His sentiments were echoed by Del. Sheila Hixson (D-Montomery), who said: “We were on their side. Now it’s our turn.”
But Baltimore City legislators may not share that sense of obligation. Del. Shawn Tarrant (D-Baltimore City) said that in exchange for help on schools funding, his delegation came to Montgomery’s aid by supporting an unpopular increase in the state gasoline tax to fund highway construction and mass transit projects such as the Purple Line.
“The quid pro already happened,” said Tarrant, who also serves as chief deputy majority whip in the State House. “We were good to them last session. We exchanged gifts last session. Everybody got a nice shiny red tricycle.”
Tarrant added, however, that Montgomery’s proposal can also stand on its own merits. “I think Montgomery County has a lot to offer the state of Maryland, and children should be in classrooms that are not overcrowded.”

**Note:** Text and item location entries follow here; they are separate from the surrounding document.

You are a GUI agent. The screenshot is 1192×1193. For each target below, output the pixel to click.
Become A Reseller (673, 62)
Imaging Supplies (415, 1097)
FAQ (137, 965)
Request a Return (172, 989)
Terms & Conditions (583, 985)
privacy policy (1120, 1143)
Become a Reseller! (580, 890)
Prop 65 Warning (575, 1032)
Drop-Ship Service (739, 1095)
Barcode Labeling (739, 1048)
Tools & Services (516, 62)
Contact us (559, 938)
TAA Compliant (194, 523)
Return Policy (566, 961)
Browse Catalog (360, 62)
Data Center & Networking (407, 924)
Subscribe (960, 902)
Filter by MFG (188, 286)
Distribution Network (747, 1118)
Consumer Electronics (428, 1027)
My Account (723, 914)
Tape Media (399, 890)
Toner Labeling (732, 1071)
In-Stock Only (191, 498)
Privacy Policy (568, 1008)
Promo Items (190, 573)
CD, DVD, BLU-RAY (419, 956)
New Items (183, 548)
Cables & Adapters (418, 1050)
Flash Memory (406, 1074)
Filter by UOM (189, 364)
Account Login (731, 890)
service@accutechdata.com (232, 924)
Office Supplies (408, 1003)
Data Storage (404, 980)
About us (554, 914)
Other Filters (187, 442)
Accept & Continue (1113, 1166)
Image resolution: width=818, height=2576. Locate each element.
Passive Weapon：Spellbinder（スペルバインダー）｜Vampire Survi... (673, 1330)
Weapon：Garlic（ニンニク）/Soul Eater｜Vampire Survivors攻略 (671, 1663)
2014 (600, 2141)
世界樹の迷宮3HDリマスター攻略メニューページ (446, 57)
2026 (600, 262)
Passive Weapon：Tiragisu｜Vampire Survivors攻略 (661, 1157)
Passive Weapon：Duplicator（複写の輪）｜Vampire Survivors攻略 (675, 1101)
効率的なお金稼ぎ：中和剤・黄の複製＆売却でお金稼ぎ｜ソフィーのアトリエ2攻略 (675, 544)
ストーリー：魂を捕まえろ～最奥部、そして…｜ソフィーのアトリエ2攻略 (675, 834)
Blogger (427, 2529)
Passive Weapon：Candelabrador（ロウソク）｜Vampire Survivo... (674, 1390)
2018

Montgomery must also contend with the long-standing perception in Annapolis that the county’s wealth makes it less deserving of consideration for extra support. Officials said Thursday that the reality on the ground — especially in the schools — is quite different, with increasing numbers of students from low-income homes where English is not spoken. Just 32 percent of the system’s enrollment is white, non-Hispanic. Slightly more than 33 percent of students qualify for free and reduced-price meals.
“Our schools are becoming poorer and browner,” said Montgomery Board of Education President Christopher Barclay. “We’re not asking for special treatment. We’re asking for space that we need for our children.”